A Romanesque depiction of a child wielding a Bazooka (Image: Shrenik Rao/ 7MB)

The singer and songwriter M.I.A. (Mathangi “Maya” Arulpragasam) started out as a graffiti artist, depicting the civil war in Sri Lanka in acid pink hues. It’s a theme of protest against an indifferent establishment, that gives her common cause with artists in Palestine and Egypt as well as with the ghetto artists in the United States.

A mop of wavy hair and red lips (Image: Shrenik Rao/ 7MB)

Those who are on the receiving side of oppression often find nothing but a wall to express themselves on. As Banksy said:

Graffiti is one of those few tools you have if you have almost nothing. And even if you don’t come up with a picture to cure world poverty you can make somebody smile while they’re having a piss.

A Banksy work protected by glass (Shrenik Rao/ 7MB)

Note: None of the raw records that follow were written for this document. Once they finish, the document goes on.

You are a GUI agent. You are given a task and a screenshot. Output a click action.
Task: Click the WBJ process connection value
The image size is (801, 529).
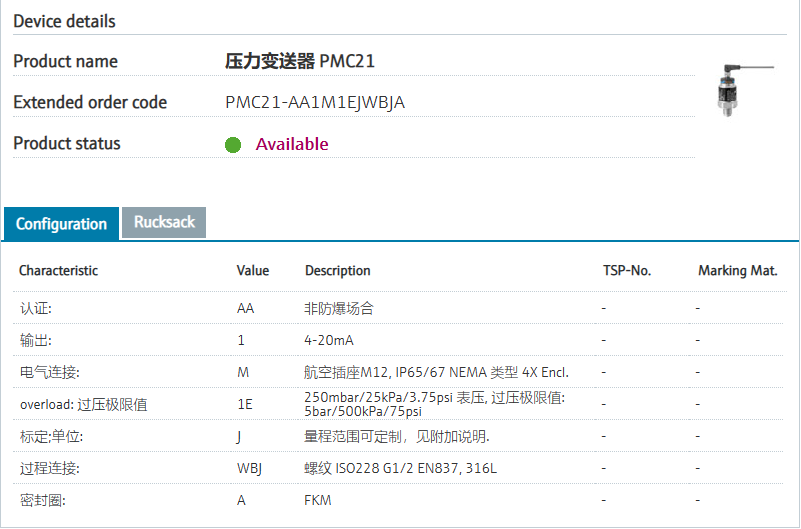(249, 469)
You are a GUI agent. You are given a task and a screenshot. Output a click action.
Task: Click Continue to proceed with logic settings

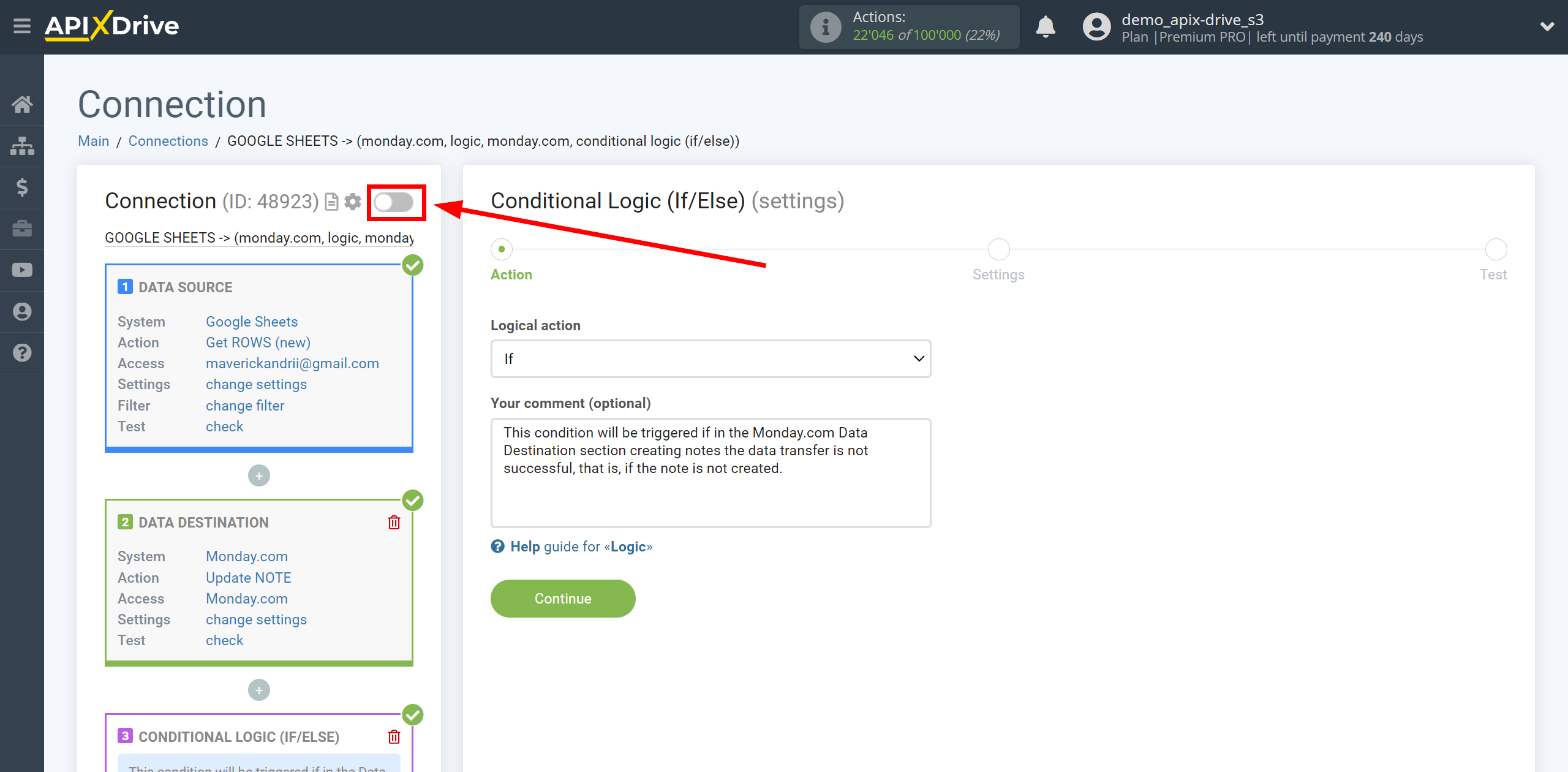[x=562, y=598]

Banksy is arguably the most well-known graffiti artist in the world. And if the legends are true, he doesn’t profit off his pieces. Those that have been sold for millions, were cut out by others who sought a profit. And the importance of Banksy staying away from the commercialisation of graffiti has to do with the medium itself. True graffiti has to be a spontaneous act, not a marketing ploy, as George Melly wrote in the 1970s when the Rolling Stones used graffiti to advertise an album.

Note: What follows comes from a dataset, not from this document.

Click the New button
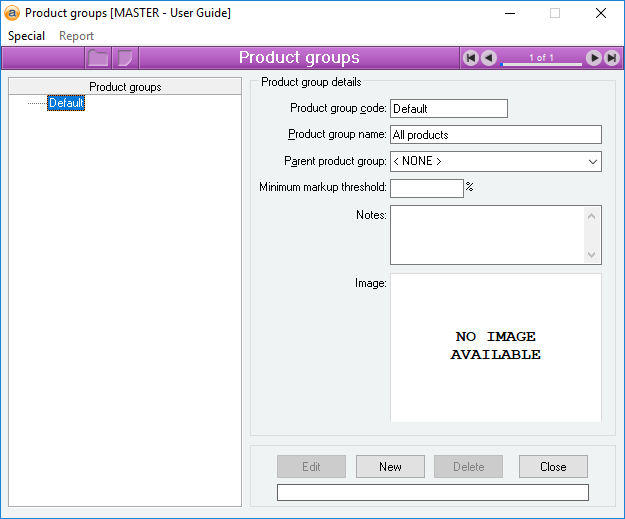 [390, 467]
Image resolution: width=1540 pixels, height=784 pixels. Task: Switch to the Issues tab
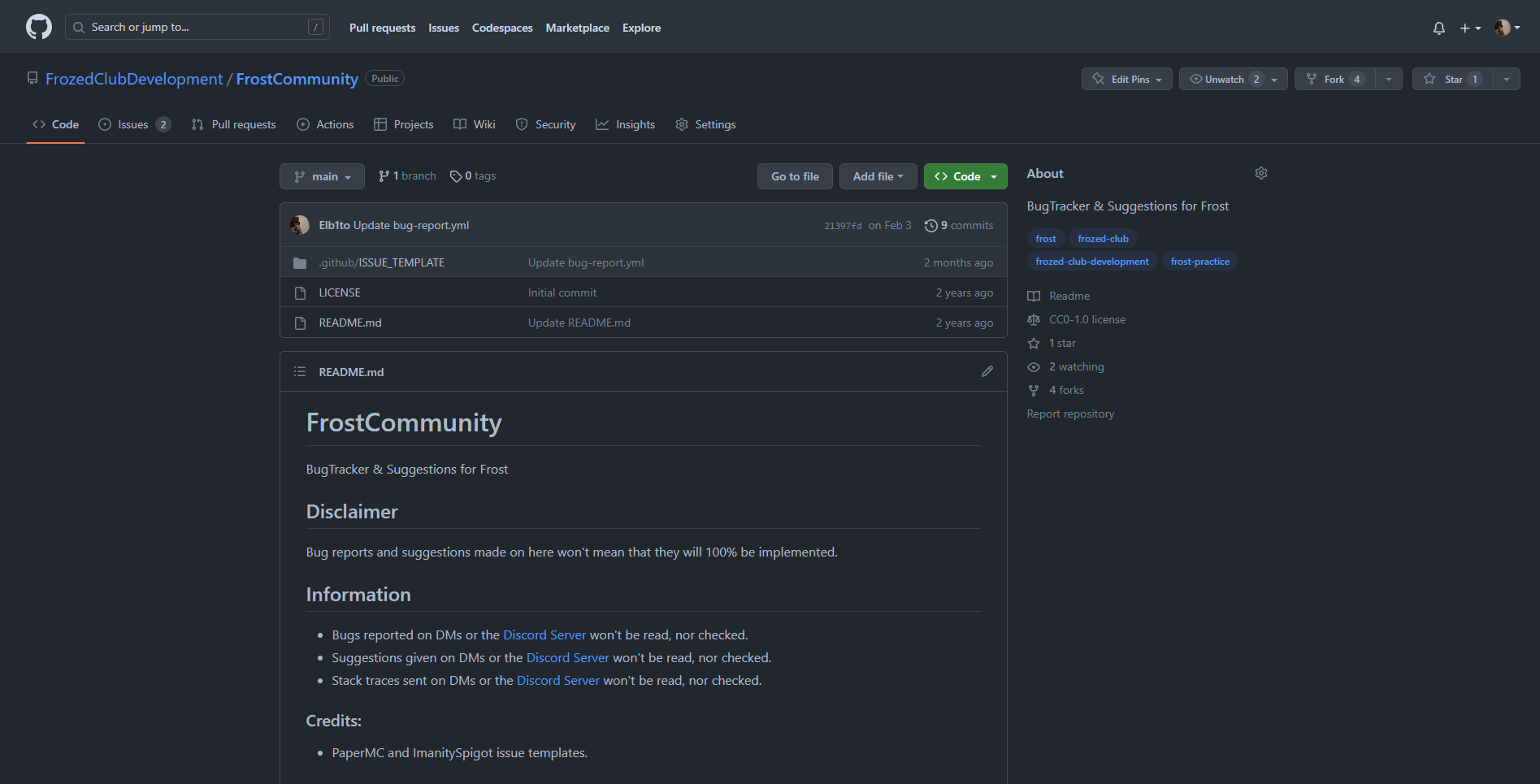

A portrait of Alfred Jarry, forerunner of the Dada art movement (Image: Shrenik Rao/ 7MB)

For some, real graffiti has to be iconoclastic, where a culturally accepted image, from science, religion or art – is ‘smashed’ by the act of ‘vandalism’.

Graffiti depicting the man coldly slaughtering a bull (Image:Shrenik Rao/ 7MB)

But as the saying goes, ‘art becomes a slave when it is sold’. Banksy’s work is a point in case. Some of his earliest works by Banksy are preserved at a Night Club in London, behind protective glass. An act of provocation once considered vandalism, now needs its own security.

Graffiti by London artist Bambi Bambi responding to the shooting of Michael Brown (Image: Shrenik Rao/ 7MB)

Is graffiti art or vandalism? It’s a common question that is often asked. But, the best way to answer that question is to ignore it. For, art is anything that has the power to provoke you – your ideas, assumptions, and constructed images of reality.

From the stone age to the information age, walls have been the mirrors to our society. When you walk through the streets of Shoreditch, you’ll find that the walls have ears, eyes and mouths. They have something to say about the world we live in. We will only learn if we listen.